Detecting a non-existent domain

Getting practical for a minute. What is the optimal way now to see if a given host truly exists? Assume that I can't control the DNS server--I need to have this code run in any (*ix) environment. Assume also that I don't want to run around specialcasing specific IP addresses or TLDs--this needs to work reliably no matter what the domain. User gives me a string, and I need to see if the given host is a real machine.

An answer from Verisign would be most appropriate here, since they have done "extensive research" on the impact of their new service, so presumably they figured out the answer to this problem and have code samples available for distribution. However I get the feeling from their press releases that they've forgotten there is more to the internet than just the web.
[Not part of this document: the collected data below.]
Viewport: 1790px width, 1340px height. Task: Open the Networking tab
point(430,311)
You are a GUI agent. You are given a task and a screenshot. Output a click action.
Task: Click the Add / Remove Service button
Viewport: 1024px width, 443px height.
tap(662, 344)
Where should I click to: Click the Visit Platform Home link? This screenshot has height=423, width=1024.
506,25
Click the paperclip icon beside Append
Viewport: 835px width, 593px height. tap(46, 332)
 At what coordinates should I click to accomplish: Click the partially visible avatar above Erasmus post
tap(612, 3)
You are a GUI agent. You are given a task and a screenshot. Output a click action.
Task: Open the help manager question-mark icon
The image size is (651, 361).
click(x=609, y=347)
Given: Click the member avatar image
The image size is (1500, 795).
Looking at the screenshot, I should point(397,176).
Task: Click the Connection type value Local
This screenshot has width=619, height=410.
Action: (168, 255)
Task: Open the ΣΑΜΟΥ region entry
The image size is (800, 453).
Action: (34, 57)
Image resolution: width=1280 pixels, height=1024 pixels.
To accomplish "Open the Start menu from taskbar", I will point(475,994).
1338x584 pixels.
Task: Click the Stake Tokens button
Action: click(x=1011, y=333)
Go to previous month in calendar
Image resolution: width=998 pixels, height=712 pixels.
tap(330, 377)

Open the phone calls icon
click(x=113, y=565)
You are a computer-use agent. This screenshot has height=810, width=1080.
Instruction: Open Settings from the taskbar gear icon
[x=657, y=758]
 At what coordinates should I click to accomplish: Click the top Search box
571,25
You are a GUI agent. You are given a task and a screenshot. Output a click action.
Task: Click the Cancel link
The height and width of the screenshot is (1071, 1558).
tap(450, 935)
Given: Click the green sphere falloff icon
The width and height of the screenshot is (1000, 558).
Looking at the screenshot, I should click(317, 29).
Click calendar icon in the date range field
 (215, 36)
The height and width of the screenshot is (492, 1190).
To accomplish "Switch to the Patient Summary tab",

Look for a SOA record for the domain - this should be the proper way to
check for the existance of a domain, instead of looking for A, NS or MX
records..

  box:~# dig assvsvsdcacdasc.com SOA
  ; <<>> DiG 9.1.3 <<>> assvsvsdcacdasc.com SOA
  ;; global options: printcmd
  ;; Got answer:
  ;; ->>HEADER<<- opcode: QUERY, status: NOERROR, id: 47940
  ;; flags: qr rd ra; QUERY: 1, ANSWER: 0, AUTHORITY: 1, ADDITIONAL: 0

  ;; QUESTION SECTION:
  ;assvsvsdcacdasc.com. IN SOA

  ;; AUTHORITY SECTION:
  com. 10800 IN SOA a.gtld-servers.net. nstld.verisign-grs.com. 2003092300 1800 900 604800 86400

  box:~# dig yahoo.com SOA
  ; <<>> DiG 9.1.3 <<>> yahoo.com SOA
  ;; global options: printcmd
  ;; Got answer:
  ;; ->>HEADER<<- opcode: QUERY, status: NOERROR, id: 50827
  ;; flags: qr rd ra; QUERY: 1, ANSWER: 1, AUTHORITY: 5, ADDITIONAL: 0

  ;; QUESTION SECTION:
  ;yahoo.com. IN SOA

  ;; ANSWER SECTION:
  yahoo.com. 1800 IN SOA hidden-master.yahoo.com. hostmaster.yahoo-inc.com. 2003092304 900 300 604800 600

Note the difference in QUERY and ANSWER numbers for the two...

- d.

Kee Hinckley wrote:

Getting practical for a minute. What is the optimal way now to see if a given host truly exists? Assume that I can't control the DNS server--I need to have this code run in any (*ix) environment. Assume also that I don't want to run around specialcasing specific IP addresses or TLDs--this needs to work reliably no matter what the domain. User gives me a string, and I need to see if the given host is a real machine.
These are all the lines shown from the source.